◆ EXERCISE ◆
Below are the entries. Print only the lines starting at the one with "The height and width of the screenshot is (618, 917)." and ending at the one with "Open the モディファイヤリスト dropdown", exactly, with no pictures.

Stored data:
————

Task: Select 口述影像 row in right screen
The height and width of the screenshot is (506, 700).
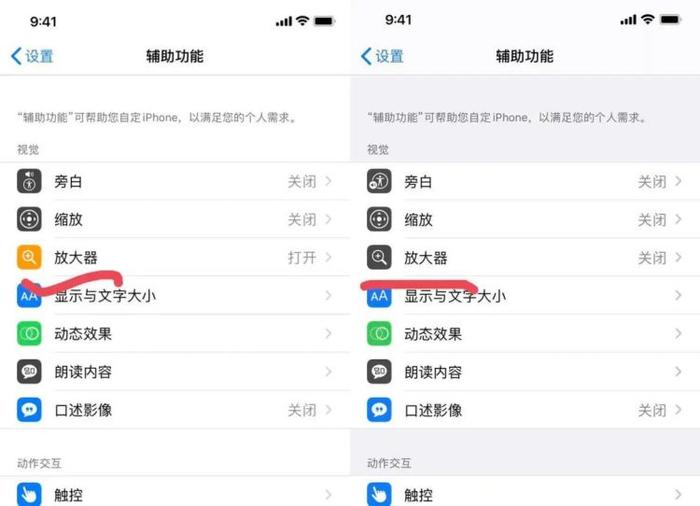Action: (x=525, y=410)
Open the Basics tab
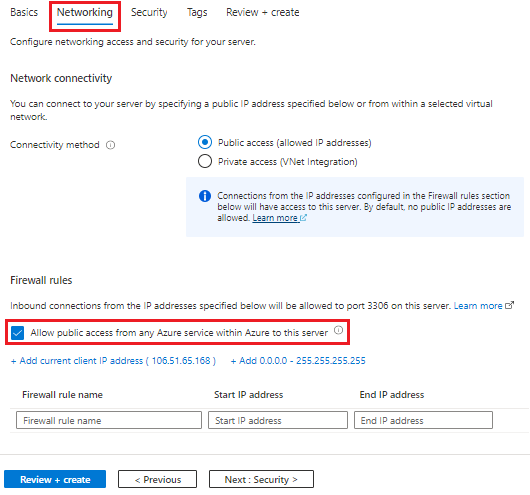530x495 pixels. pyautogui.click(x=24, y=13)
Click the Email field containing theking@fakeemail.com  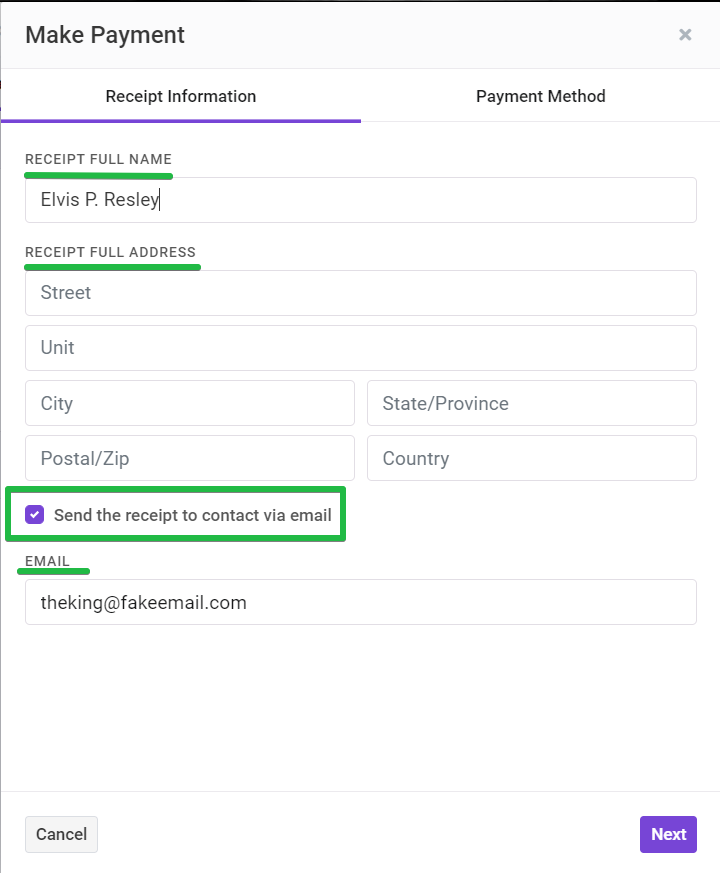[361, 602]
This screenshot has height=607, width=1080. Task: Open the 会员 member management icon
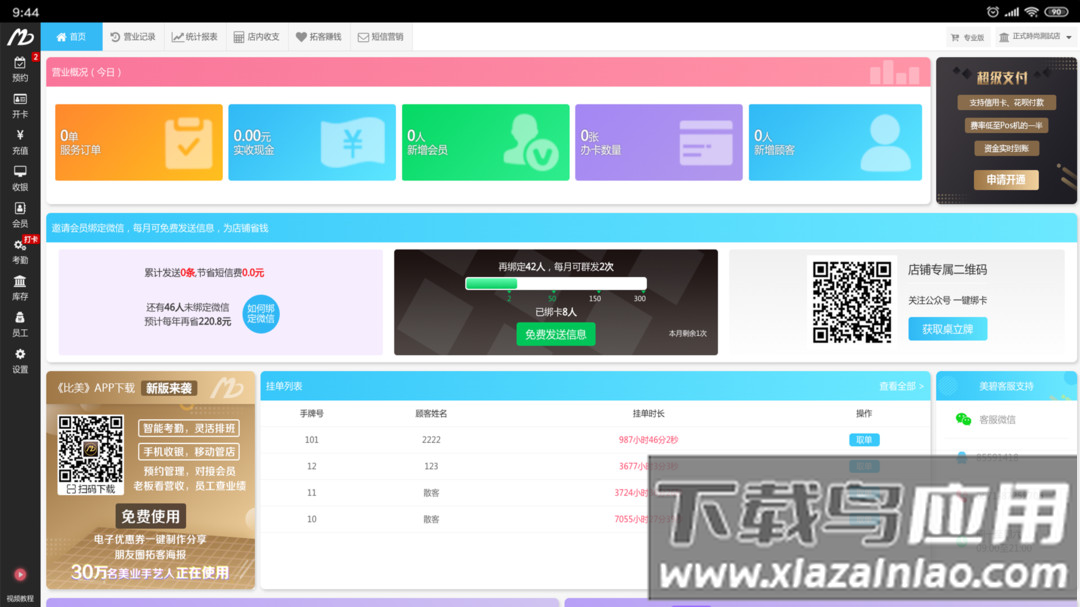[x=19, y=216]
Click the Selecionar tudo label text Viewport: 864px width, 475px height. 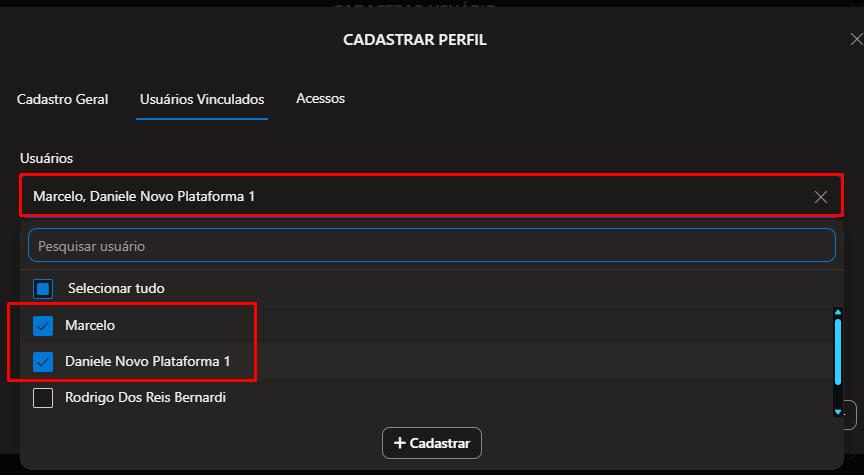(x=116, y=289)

————

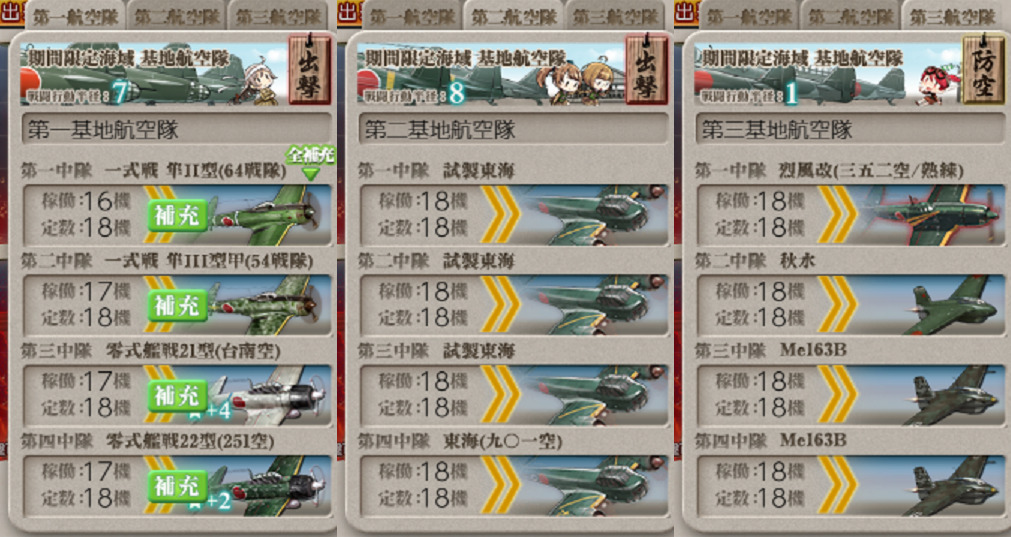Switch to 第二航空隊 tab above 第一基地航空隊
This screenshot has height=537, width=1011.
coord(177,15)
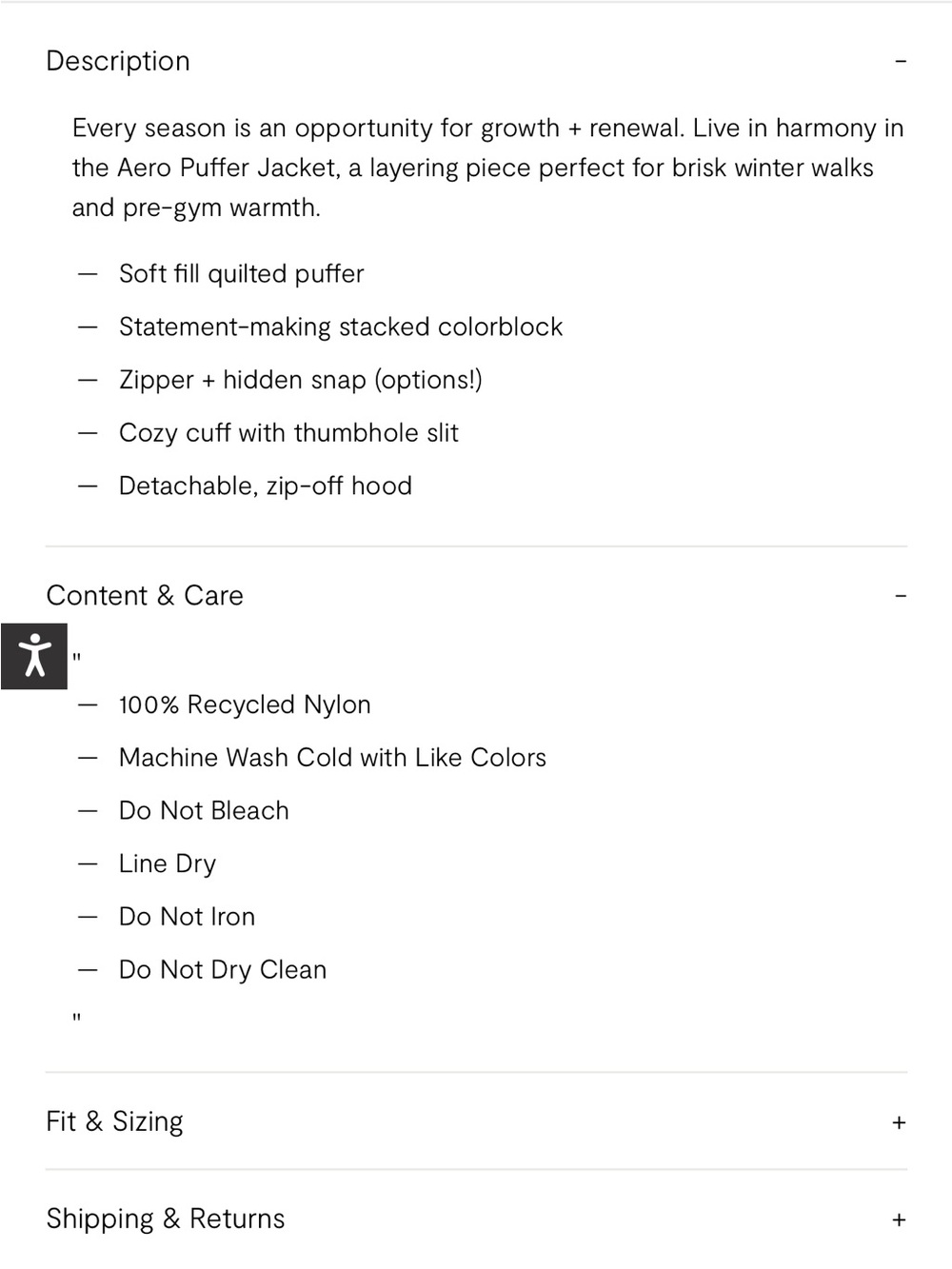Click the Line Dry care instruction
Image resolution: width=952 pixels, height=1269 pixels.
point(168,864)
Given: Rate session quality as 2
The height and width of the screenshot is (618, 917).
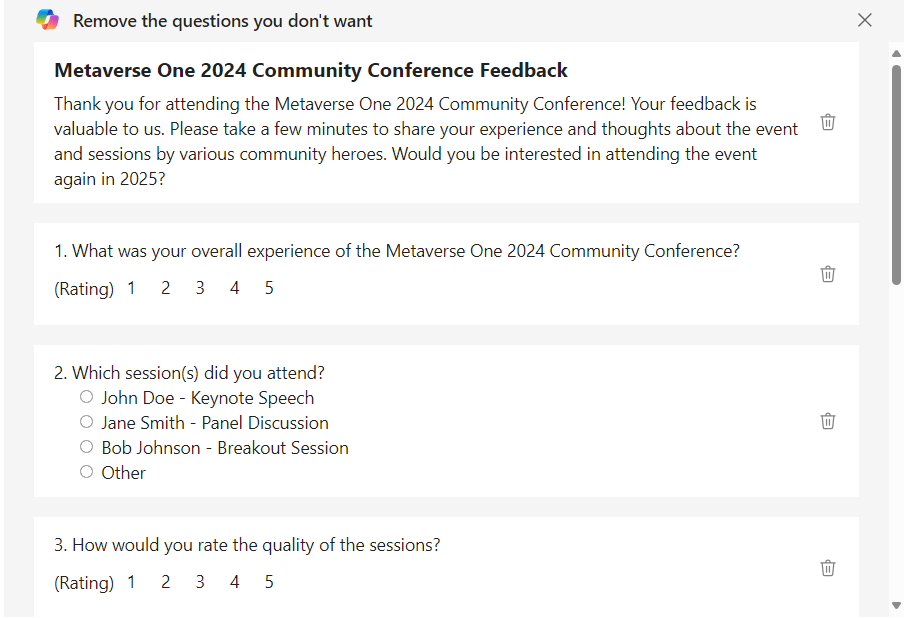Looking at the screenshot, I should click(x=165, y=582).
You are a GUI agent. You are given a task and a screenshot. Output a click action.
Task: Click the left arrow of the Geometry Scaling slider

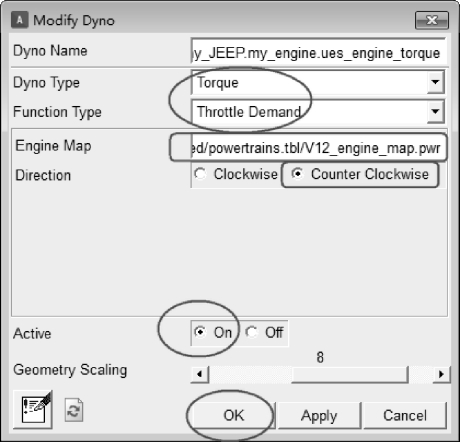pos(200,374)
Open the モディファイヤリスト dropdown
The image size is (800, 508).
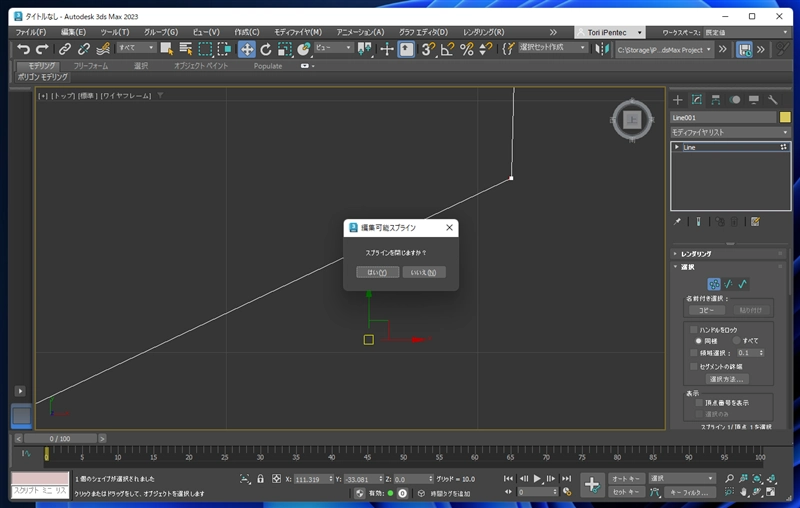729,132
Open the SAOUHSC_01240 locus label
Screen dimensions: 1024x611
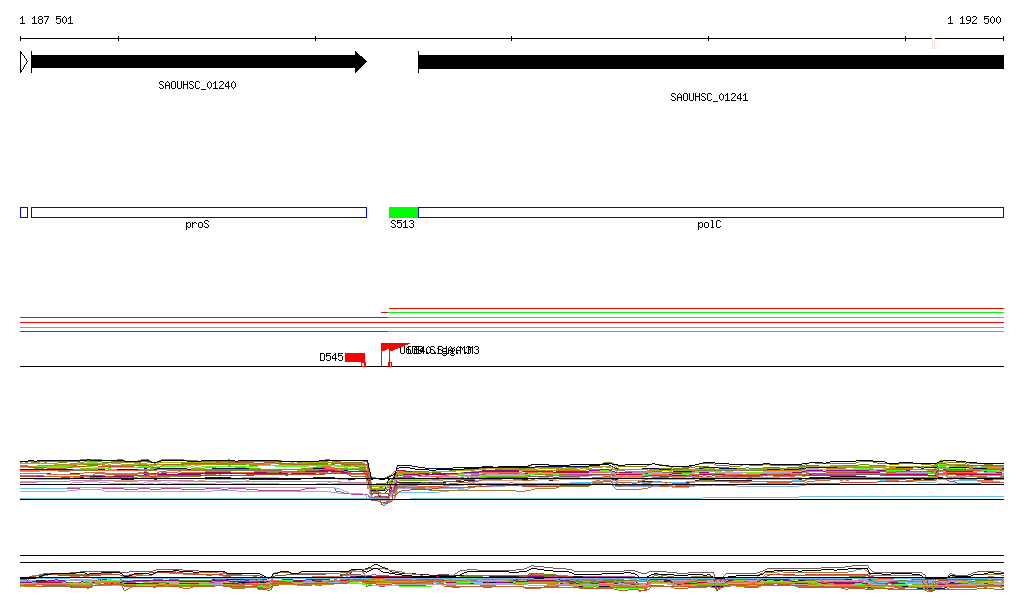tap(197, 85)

————

◆ TASK ANSWER ◆
The height and width of the screenshot is (618, 917).
Looking at the screenshot, I should click(x=165, y=582).
You are a GUI agent. You are given a task and a screenshot. Output a click action.
Task: Click the left arrow of the Geometry Scaling slider

pos(200,374)
Open the モディファイヤリスト dropdown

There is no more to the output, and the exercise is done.